L’évaluation du travail de Rentray est systématique et est réalisée par les jeunes, par les institutions de tutelle ainsi que par ses collaborateurs à travers des enquêtes de satisfaction.

67 % des jeunes sortant de l’établissement ne récidivent pas pendant l’année qui suit (les adolescents non retrouvés étant comptabilisés comme récidivistes).

III. Visite du bureau « Halt » Haaglander

Les Pays-Bas ont développé une alternative à la poursuite judiciaire pour des jeunes primo-délinquants de plus de 12 ans ayant commis certaines infractions (tirs de pétards, vols à l’étalage, tags, vandalisme). Le dommage provoqué par le délit ne doit pas dépasser 115 euros et les jeunes doivent avouer le délit.

Lorsque le jeune est arrêté par la police4(*), il lui est proposé de réparer directement sa faute plutôt que de faire l’objet d’une procédure pénale stricto sensu. L’avantage pour le jeune est d’éviter que son infraction apparaisse sur son casier judiciaire. S’il accepte, le procès-verbal est envoyé dans un bureau Halt qui convoque le jeune et ses parents au commissariat afin d’établir la peine.

Le premier contact vise essentiellement à connaître l’environnement familial de l’enfant et à s’assurer qu’il n’existe pas de problème plus grave. Le deuxième contact a lieu la semaine suivante en la présence du seul jeune.

Le programme Halt lutte contre la délinquance juvénile par la combinaison de la prévention de la récidive et la sanction de l’infraction.

1. La prévention de la récidive

Avant d’infliger la sanction, les éducateurs discutent avec le jeune pour connaître les motifs qui l’ont poussé à commettre l’infraction et pour lui montrer qu’il pourrait agir de manière différente.

En outre, les bureaux Halt développent des actions de sensibilisation dans les écoles afin de faire prévaloir le sentiment de sécurité. Ils sont également en charge de projets en matière d’assistance sociale vers les jeunes n’allant plus à l’école et n’ayant pas encore un emploi.

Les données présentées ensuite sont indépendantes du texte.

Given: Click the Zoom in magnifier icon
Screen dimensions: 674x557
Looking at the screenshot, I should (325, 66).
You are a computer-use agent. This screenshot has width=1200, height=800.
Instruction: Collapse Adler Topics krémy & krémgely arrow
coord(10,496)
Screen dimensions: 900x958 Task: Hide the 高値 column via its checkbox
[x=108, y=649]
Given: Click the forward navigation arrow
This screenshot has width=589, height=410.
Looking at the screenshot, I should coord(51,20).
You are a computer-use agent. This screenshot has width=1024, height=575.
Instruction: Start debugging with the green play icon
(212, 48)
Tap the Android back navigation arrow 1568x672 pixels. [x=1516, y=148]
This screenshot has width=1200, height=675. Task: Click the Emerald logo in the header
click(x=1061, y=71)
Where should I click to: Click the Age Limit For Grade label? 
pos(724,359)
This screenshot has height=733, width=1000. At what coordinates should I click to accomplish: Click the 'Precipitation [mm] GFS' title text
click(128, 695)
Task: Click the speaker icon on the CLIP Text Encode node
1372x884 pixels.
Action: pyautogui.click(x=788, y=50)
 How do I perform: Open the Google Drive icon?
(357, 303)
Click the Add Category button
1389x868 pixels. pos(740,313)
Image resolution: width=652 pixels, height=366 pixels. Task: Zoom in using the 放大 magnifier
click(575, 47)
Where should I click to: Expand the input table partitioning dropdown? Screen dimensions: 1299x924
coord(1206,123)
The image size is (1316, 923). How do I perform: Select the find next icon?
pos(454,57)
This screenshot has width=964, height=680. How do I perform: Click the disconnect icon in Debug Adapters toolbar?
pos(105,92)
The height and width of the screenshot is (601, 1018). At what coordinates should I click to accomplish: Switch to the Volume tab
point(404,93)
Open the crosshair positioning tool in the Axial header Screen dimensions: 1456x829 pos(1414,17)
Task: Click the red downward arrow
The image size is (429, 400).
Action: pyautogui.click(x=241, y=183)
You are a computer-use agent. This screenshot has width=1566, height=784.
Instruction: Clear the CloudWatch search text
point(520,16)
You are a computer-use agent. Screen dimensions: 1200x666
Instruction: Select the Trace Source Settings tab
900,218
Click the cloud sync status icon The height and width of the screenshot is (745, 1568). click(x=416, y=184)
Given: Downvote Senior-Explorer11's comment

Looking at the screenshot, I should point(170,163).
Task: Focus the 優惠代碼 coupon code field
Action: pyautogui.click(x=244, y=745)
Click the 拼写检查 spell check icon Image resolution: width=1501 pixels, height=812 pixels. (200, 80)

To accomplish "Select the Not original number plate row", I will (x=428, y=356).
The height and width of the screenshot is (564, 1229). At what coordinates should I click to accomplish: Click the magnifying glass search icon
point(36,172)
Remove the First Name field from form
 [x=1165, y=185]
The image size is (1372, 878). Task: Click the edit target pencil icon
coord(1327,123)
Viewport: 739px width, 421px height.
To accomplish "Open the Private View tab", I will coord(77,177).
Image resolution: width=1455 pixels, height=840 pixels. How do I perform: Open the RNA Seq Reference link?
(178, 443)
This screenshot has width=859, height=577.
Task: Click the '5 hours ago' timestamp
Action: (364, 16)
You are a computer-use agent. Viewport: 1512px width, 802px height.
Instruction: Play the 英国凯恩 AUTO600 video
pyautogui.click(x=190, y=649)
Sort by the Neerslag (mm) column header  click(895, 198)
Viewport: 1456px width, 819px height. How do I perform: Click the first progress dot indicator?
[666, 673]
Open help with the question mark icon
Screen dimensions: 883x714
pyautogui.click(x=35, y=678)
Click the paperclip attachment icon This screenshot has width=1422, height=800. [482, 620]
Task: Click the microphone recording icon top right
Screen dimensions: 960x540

2. La sanction de l’infraction

Les bureaux Halt prennent contact avec la victime pour arrêter la sanction. Celle-ci est en lien direct avec l’infraction et vise à la réparer soit directement (nettoyer un mur après y avoir fait un graffiti), soit indirectement (travailler quelques heures dans le magasin victime du vol à l’étalage). La durée des travaux est comprise entre quatre et vingt heures. Si le jeune n’effectue pas la peine, il reçoit un avertissement. S’il l’ignore, son cas est repris par la justice.

3. Bilan

Chaque collectivité de base est tenue par la loi de créer un centre Halt. Il en existe à l’heure actuelle 64 (autant que des bureaux de police) qui fonctionnent de manière différente et accueillent 23.000 jeunes par an. 1.200 jeunes sont concernés chaque année à La Haye. Les 14-15 ans sont les plus représentés.

Le procureur de la Reine fixe le barème des sanctions en fonction de l’âge du jeune, du délit commis et du montant du dommage.

Le taux de récidive s’élève à 6 %. Il convient de remarquer qu’un jeune ne peut être pris en charge par le centre Halt que deux fois. Ensuite, il n’est plus considéré comme un primo-délinquant et fait l’objet de la procédure pénale traditionnelle.

L’alternative aux poursuites s’est développée car elle permet de répondre rapidement et de manière efficace à la primo-déliquance. Ainsi, la sanction est mise en oeuvre dans un délai de deux mois au maximum alors que les poursuites judiciaires s’enlisent en raison de l’engorgement des juridictions.

Il convient de remarquer qu’avant la création des centres Halt en 1985, cette délinquance restait pratiquement impunie (les jeunes recevaient dans les meilleurs cas un avertissement).

Devant le succès de ce dispositif, des actions ont été menées en direction des jeunes de moins de 12 ans (programme « STOP »). S’ils ne peuvent être contraints à travailler, ils sont sensibilisés à l’infraction qu’ils ont commis par un travail éducatif sous forme de jeux informatiques.

La durée du travail infligé aux jeunes du programme Halt ne peut dépasser 20 heures. En revanche, dans le cadre de la procédure pénale, des TIG d’une durée plus longue peuvent être décidés.